Earth Hour and Beyond

Earth Hour and Beyond March 29, 2009

So last night was “Earth Hour,” an attempt to avoid the utter destruction of the planet by having everyone turn off their lights for an hour. Attempts to quantify the actual impact of this action on energy use range from nil to negative, but then I suspect that this isn’t really the point. The whole affair reminds me of the following bit from Tim Harford’s book The Undercover Economist:

“How did you travel here today?”

“I’m sorry?” I’m puzzled. Here I am, going to a panel discussion organized by an environmental charity, and a very earnest young member of staff is grilling me before I even get past the door of the lecture hall.

“How did you travel here today?

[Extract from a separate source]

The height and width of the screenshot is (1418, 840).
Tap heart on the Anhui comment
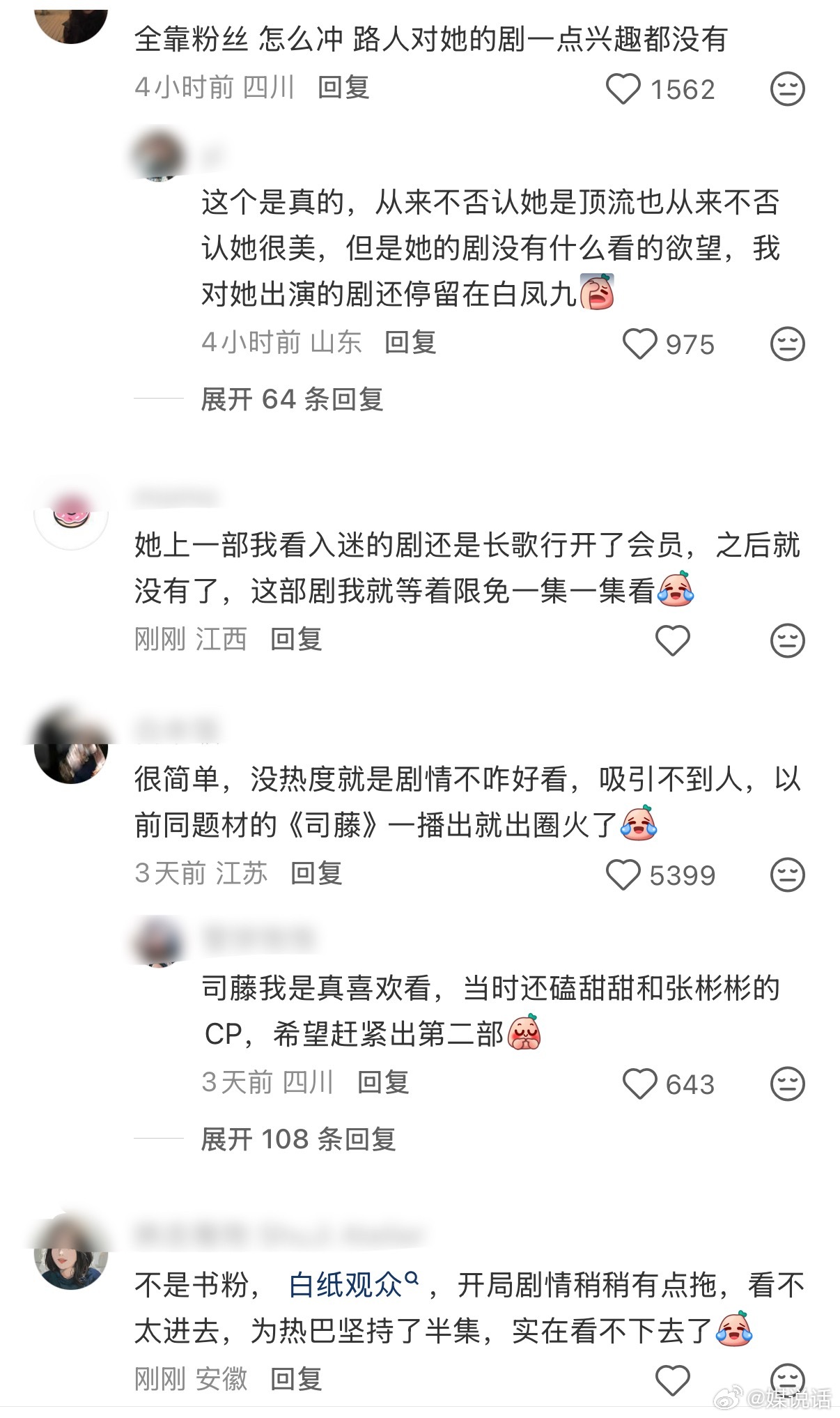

We need to know for our carbon offset program.”

“What’s a carbon offset program?”

“We want all our meetings to be carbon-neutral. We ask everyone who attends to let us know how far they came and on what mode of transportation, and then we work out how much carbon dioxide was emitted and plant trees to offset the emissions.”

“I see. In that case, I came here in an anthracite powered steamship from Australia.”

If planting trees is a good way to deal with climate change, why not forget about the meetings and plant as many as possible? (In which case, everybody should say they came by steamship.) If the awareness-raising debate is the important thing, why not forget about the trees and organize extra debates?

In other words, why be “carbon-neutral” when you can be “carbon-optimal,” especially since the meeting was not benzene-neutral, lead-neutral, noise-neutral, or accident neutral? Instead of working out whether to improve the environment directly (by planting trees), or indirectly (by promoting discussion), the charity was spending considerable energy keeping itself precisely “neutral” – and not even precisely neutral on all externalities, nor even a modest range of environmental toxins, but preserving its neutrality on a single, high-profile pollutant: carbon dioxide. And it was doing so in a very public way.

A kind view would be that the charity was setting a “good example,” if acting nonsensically can ever be a good example. An unkind view would be that it was indulging in moral posturing.

UPDATE: Russel Steele looks at the numbers and concludes that Earth Hour had no discernible effect on energy consumption in California.